The clean solution would be to use Array.filter :

var filtered = someArray.filter(function(el) { return el.Name != "Kristian"; }); 

The problem with this is that it does not work on IE < 9. However, you can include code from a Javascript library (eg underscore.js ) that implements this for any browser.

Answer 3

I recommend using lodash.js or sugar.js for common tasks like this:

// lodash.js
someArray = _.reject(someArray, function(el) { return el.Name === "Kristian"; });

// sugar.js
someArray.remove(function(el) { return el.Name === "Kristian"; });

in most projects, having a set of helper methods that is provided by libraries like these is quite useful.

Answer 4

ES2015

let someArray = [
               {name:"Kristian", lines:"2,5,10"},
               {name:"John", lines:"1,19,26,96"},
               {name:"Kristian", lines:"2,58,160"},
               {name:"Felix", lines:"1,19,26,96"}
            ];

someArray = someArray.filter(person => person.name != 'John');

It will remove John !

Answer 5

How about this?

$.each(someArray, function(i){
    if(someArray[i].name === 'Kristian') {
        someArray.splice(i,1);
        return false;
    }
});

Answer 6

Your "array" as shown is invalid JavaScript syntax. Curly brackets {} are for objects with property name/value pairs, but square brackets [] are for arrays - like so:

someArray = [{name:"Kristian", lines:"2,5,10"}, {name:"John", lines:"1,19,26,96"}];

In that case, you can use the .splice() method to remove an item. To remove the first item (index 0), say:

someArray.splice(0,1);

// someArray = [{name:"John", lines:"1,19,26,96"}];

If you don't know the index but want to search through the array to find the item with name "Kristian" to remove you could to this:

for (var i =0; i < someArray.length; i++)
   if (someArray[i].name === "Kristian") {
      someArray.splice(i,1);
      break;
   }

EDIT: I just noticed your question is tagged with "jQuery", so you could try the $.grep() method :

someArray = $.grep(someArray,
                   function(o,i) { return o.name === "Kristian"; },
                   true);

Answer 7

You could use array.filter().

eg

        someArray = [{name:"Kristian", lines:"2,5,10"},
                     {name:"John", lines:"1,19,26,96"}];

        someArray = someArray.filter(function(returnableObjects){
               return returnableObjects.name !== 'Kristian';
        });

        //someArray will now be = [{name:"John", lines:"1,19,26,96"}];

Arrow functions:

someArray = someArray.filter(x => x.name !== 'Kristian')

Answer 8

I have made a dynamic function takes the objects Array, Key and value and returns the same array after removing the desired object:

function removeFunction (myObjects,prop,valu)
        {
             return myObjects.filter(function (val) {
              return val[prop] !== valu;
          });

        }

Full Example: DEMO

var obj = {
            "results": [
              {
                  "id": "460",
                  "name": "Widget 1",
                  "loc": "Shed"
              }, {
                  "id": "461",
                  "name": "Widget 2",
                  "loc": "Kitchen"
              }, {
                  "id": "462",
                  "name": "Widget 3",
                  "loc": "bath"
              }
            ]
            };


        function removeFunction (myObjects,prop,valu)
        {
             return myObjects.filter(function (val) {
              return val[prop] !== valu;
          });

        }


console.log(removeFunction(obj.results,"id","460"));

Answer 9

This is a function that works for me:

function removeFromArray(array, value) {
    var idx = array.indexOf(value);
    if (idx !== -1) {
        array.splice(idx, 1);
    }
    return array;
}

Answer 10

const someArray = [{name:"Kristian", lines:"2,5,10"}, {name:"John", lines:"1,19,26,96"}];

We get the index of the object which have name property value as "Kristian"

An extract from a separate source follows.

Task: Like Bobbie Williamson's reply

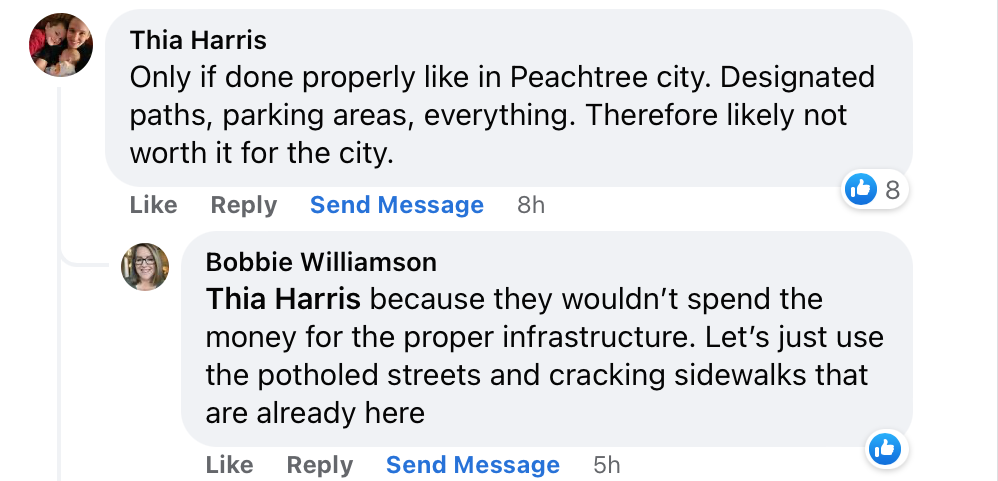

const index = someArray.findIndex(key => key.name === "Kristian");
console.log(index); // 0

By using splice function we are removing the object which have the name property value as "Kristian"

someArray.splice(index,1);
console.log(someArray); // [{name:"John", lines:"1,19,26,96"}]

Answer 11

You could also try doing something like this:

var myArray = [{'name': 'test'}, {'name':'test2'}];
var myObject = {'name': 'test'};
myArray.splice(myArray.indexOf(myObject),1);

Answer 12

someArray = jQuery.grep(someArray , function (value) {
        return value.name != 'Kristian';
});

Answer 13

Use splice function on arrays. Specify the position of the start element and the length of the subsequence you want to remove.

someArray.splice(pos, 1);

Answer 14

Vote for the UndercoreJS for simple work with arrays.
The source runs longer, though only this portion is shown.